Some English language relationships are so interesting and intricate. Take never mind, for instance. Is it never mind or nevermind? The simple variance in these two terms is enough to make them function differently.
In short, when never mind is used as two words, it acts as a conjunction, meaning something like “let alone.” It essentially communicates that something or someone should be disregarded. In comparison, when nevermind is used as a singular word, it acts as a noun that means “no concern” or “least concern.”
In most cases, never mind is most common as two separate words. However, the singular noun version has seen more usage in recent years. On top of this, other shorter abbreviations, such as nvm, have also been created with the advent of texting and emailing.

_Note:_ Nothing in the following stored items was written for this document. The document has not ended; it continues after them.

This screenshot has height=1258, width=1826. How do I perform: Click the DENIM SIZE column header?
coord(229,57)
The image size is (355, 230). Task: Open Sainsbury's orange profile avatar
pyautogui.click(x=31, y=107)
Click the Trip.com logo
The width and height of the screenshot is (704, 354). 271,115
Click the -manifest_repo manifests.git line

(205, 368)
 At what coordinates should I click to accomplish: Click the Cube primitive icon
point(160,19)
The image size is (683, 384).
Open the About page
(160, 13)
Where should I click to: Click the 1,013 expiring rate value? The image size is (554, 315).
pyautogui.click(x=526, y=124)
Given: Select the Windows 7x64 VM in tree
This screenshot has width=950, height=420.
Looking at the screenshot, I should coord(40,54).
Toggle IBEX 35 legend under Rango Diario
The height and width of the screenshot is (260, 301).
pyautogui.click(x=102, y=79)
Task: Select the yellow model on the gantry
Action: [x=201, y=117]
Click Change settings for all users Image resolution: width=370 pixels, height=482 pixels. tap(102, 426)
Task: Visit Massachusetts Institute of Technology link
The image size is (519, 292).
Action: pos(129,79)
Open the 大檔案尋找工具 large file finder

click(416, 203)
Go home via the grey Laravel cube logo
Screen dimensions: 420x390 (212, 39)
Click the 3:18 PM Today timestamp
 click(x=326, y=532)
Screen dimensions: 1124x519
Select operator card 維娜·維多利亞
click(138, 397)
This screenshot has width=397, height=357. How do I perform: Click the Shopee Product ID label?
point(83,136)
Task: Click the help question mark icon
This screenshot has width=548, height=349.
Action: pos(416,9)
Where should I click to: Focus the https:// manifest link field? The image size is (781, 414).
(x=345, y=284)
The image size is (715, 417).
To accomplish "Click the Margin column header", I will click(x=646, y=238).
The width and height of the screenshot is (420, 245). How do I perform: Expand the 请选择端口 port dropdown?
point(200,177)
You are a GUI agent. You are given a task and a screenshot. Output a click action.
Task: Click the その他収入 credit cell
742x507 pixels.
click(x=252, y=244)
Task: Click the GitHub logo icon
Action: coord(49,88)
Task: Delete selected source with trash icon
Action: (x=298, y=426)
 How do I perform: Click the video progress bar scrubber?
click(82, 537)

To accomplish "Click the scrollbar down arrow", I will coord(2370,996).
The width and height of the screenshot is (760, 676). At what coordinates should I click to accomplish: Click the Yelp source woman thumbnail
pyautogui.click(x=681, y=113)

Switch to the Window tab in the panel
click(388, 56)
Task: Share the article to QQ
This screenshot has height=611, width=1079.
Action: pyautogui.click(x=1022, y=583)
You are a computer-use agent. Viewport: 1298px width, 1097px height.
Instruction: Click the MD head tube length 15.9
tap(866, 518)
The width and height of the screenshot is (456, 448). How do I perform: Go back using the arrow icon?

How to Use Never Mind as a Conjunction
As a conjunction, never mind acts to link clauses, phrases, or even entire sentences together. It can be incredibly unique and variable in usage. For instance, it could mean “think of less” or simply “leave alone.”
Additionally, it can be used in negative sentences preceding an idea. When used in this manner, it usually denotes when something is not likely to happen. For instance:
- After my last workout, I can barely walk, never mind jog.
- I can’t bear to look at you, never mind talk.
Lastly, never mind can also be used as a stand-alone imperative to tell people to disregard something. For example:
- Never mind doing the dishes. I already did them earlier.
- You know what, never mind.
- Have you seen Jeremy? Ah, never mind.
Here is an example from the media:
Americans are feeling deep contempt for the two major political parties. Never mind all that. Political conventions are about big speeches, funny hats and packed swag bags, and they are also moneyed and decadent affairs. – New York Times.
How to Use Nevermind as a Noun
When used as a single-word, nevermind functions as a noun meaning “attention” or “concern.” Similarly to the other version, it is only used to imply disregard or dismissal of something in a negative way.
- Don’t give him any nevermind. He’s not even worth your time.
- With no nevermind of yours, you should be leaving.
Here is an example from the media:
Then the advisors decide that Mr Lieberman is too risky because he is pro-choice, nevermind that a lot of the Republican voters question Mr McCain’s pro-life credentials in the first place, and nevermind that the campaign is explicitly open to a “high-risk” candidate.Overall it is a very strange account. – the Economist
What is the Origin of Never Mind?
Never mind originated from two separate words, never and mind.
To begin, never functions as an adverb, originating from Old English in the late 1700s. In its original form, it meant “at no time.” For instance:
- I have never eaten sushi.
- Never talk to me like that again.
- I am never going sky diving.
Mind acts as a verb that is used idiomatically. Additionally, it is usually used negatively, describing when someone should not use their mind in a specific way. When thought of as a noun, mind can also be used colloquially in phrases such as “pay them no mind,” which means to not think about someone.
- Mind your manners at the dinner table.
- Don’t mind me; I’m just trying to make my way through the crowd.
- Pay some mind to your homework tonight.
Putting these two words together, it should be clear that never mind is another way of saying ‘to use your mind at no time for a specific thing.’
Modern Day Never Mind Abbreviations
As mentioned, with the popularity of fast messaging, there have been some new adaptations of never mind. For the most part, these adaptations come in the form of abbreviations to shorten the word so that it is more applicable for texting and social media.
As you can probably guess, this slang version of never mind is informal and could cause some confusion, so you should avoid using it in formal writing, such as reports or essays.
The most common abbreviation is nvm (sometimes capitalized). However, some opt for something even shorter and use nm (sometimes capitalized).
In the technological world, these abbreviations usually mean “disregard my last text” or “disregard my last thought.” For example:
- I was going to ask you where dad was, but nvm.
- Nm, I don’t need to know the passcode anymore.